_EXERCISE_
In the records below, change "Screen dimensions" to "Screenshot size" wherever it occurs, and leave every other part of the lines unchanged.

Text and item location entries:
• • • •

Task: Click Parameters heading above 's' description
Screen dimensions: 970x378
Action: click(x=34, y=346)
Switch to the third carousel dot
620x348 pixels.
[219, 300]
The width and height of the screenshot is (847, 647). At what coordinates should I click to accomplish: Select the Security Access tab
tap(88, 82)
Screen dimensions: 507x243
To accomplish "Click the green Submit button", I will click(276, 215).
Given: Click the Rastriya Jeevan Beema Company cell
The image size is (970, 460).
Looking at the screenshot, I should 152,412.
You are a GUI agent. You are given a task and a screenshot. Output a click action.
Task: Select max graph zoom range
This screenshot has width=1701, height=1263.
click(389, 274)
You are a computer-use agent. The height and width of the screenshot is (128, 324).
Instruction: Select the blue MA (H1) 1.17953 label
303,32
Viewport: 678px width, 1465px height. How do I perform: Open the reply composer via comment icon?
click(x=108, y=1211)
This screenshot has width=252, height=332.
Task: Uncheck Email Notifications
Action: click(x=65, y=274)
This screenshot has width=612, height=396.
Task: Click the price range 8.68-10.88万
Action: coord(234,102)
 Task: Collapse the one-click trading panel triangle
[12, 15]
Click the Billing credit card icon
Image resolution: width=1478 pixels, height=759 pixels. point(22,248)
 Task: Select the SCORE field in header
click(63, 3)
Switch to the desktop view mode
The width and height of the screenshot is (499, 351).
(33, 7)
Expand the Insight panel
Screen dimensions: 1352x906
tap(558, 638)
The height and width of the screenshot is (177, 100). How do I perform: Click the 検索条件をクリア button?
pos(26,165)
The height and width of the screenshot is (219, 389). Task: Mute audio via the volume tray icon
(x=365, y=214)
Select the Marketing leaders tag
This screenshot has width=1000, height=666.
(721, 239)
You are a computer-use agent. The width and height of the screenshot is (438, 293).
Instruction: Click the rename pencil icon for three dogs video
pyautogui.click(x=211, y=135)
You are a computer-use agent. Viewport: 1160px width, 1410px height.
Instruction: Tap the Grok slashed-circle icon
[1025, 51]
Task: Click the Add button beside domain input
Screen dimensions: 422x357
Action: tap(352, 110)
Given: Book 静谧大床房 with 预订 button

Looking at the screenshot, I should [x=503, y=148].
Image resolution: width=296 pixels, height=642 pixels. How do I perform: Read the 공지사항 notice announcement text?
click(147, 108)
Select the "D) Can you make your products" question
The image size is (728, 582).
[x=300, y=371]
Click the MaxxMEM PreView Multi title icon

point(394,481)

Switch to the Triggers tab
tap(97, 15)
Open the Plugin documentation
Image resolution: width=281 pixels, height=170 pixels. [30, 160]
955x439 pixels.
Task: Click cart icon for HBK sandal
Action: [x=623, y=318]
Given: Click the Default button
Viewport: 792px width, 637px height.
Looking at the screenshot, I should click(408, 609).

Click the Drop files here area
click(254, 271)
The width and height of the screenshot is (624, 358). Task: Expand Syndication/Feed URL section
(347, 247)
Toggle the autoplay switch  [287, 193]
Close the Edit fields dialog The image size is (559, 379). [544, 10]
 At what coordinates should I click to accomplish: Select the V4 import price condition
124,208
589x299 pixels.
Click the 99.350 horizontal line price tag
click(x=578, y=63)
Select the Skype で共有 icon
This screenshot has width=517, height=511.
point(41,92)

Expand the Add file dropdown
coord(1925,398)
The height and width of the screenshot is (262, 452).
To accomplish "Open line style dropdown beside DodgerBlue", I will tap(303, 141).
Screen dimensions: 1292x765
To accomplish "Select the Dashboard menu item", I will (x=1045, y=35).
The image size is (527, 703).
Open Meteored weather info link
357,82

• • • •

_ANSWER TO THIS PROBLEM_
Task: Click Parameters heading above 's' description
Screenshot size: 970x378
Action: click(x=34, y=346)
Switch to the third carousel dot
620x348 pixels.
[219, 300]
The width and height of the screenshot is (847, 647). At what coordinates should I click to accomplish: Select the Security Access tab
tap(88, 82)
Screenshot size: 507x243
To accomplish "Click the green Submit button", I will click(276, 215).
Given: Click the Rastriya Jeevan Beema Company cell
The image size is (970, 460).
Looking at the screenshot, I should 152,412.
You are a GUI agent. You are given a task and a screenshot. Output a click action.
Task: Select max graph zoom range
This screenshot has width=1701, height=1263.
click(389, 274)
You are a computer-use agent. The height and width of the screenshot is (128, 324).
Instruction: Select the blue MA (H1) 1.17953 label
303,32
Viewport: 678px width, 1465px height. How do I perform: Open the reply composer via comment icon?
click(x=108, y=1211)
This screenshot has width=252, height=332.
Task: Uncheck Email Notifications
Action: click(x=65, y=274)
This screenshot has width=612, height=396.
Task: Click the price range 8.68-10.88万
Action: coord(234,102)
 Task: Collapse the one-click trading panel triangle
[12, 15]
Click the Billing credit card icon
Image resolution: width=1478 pixels, height=759 pixels. point(22,248)
 Task: Select the SCORE field in header
click(63, 3)
Switch to the desktop view mode
The width and height of the screenshot is (499, 351).
(33, 7)
Expand the Insight panel
Screenshot size: 1352x906
tap(558, 638)
The height and width of the screenshot is (177, 100). How do I perform: Click the 検索条件をクリア button?
pos(26,165)
The height and width of the screenshot is (219, 389). Task: Mute audio via the volume tray icon
(x=365, y=214)
Select the Marketing leaders tag
This screenshot has width=1000, height=666.
(721, 239)
You are a computer-use agent. The width and height of the screenshot is (438, 293).
Instruction: Click the rename pencil icon for three dogs video
pyautogui.click(x=211, y=135)
You are a computer-use agent. Viewport: 1160px width, 1410px height.
Instruction: Tap the Grok slashed-circle icon
[1025, 51]
Task: Click the Add button beside domain input
Screenshot size: 422x357
Action: tap(352, 110)
Given: Book 静谧大床房 with 预订 button

Looking at the screenshot, I should [x=503, y=148].
Image resolution: width=296 pixels, height=642 pixels. How do I perform: Read the 공지사항 notice announcement text?
click(147, 108)
Select the "D) Can you make your products" question
The image size is (728, 582).
[x=300, y=371]
Click the MaxxMEM PreView Multi title icon

point(394,481)

Switch to the Triggers tab
tap(97, 15)
Open the Plugin documentation
Image resolution: width=281 pixels, height=170 pixels. [30, 160]
955x439 pixels.
Task: Click cart icon for HBK sandal
Action: [x=623, y=318]
Given: Click the Default button
Viewport: 792px width, 637px height.
Looking at the screenshot, I should click(408, 609).

Click the Drop files here area
click(254, 271)
The width and height of the screenshot is (624, 358). Task: Expand Syndication/Feed URL section
(347, 247)
Toggle the autoplay switch  [287, 193]
Close the Edit fields dialog The image size is (559, 379). [544, 10]
 At what coordinates should I click to accomplish: Select the V4 import price condition
124,208
589x299 pixels.
Click the 99.350 horizontal line price tag
click(x=578, y=63)
Select the Skype で共有 icon
This screenshot has width=517, height=511.
point(41,92)

Expand the Add file dropdown
coord(1925,398)
The height and width of the screenshot is (262, 452).
To accomplish "Open line style dropdown beside DodgerBlue", I will tap(303, 141).
Screenshot size: 1292x765
To accomplish "Select the Dashboard menu item", I will (x=1045, y=35).
The image size is (527, 703).
Open Meteored weather info link
357,82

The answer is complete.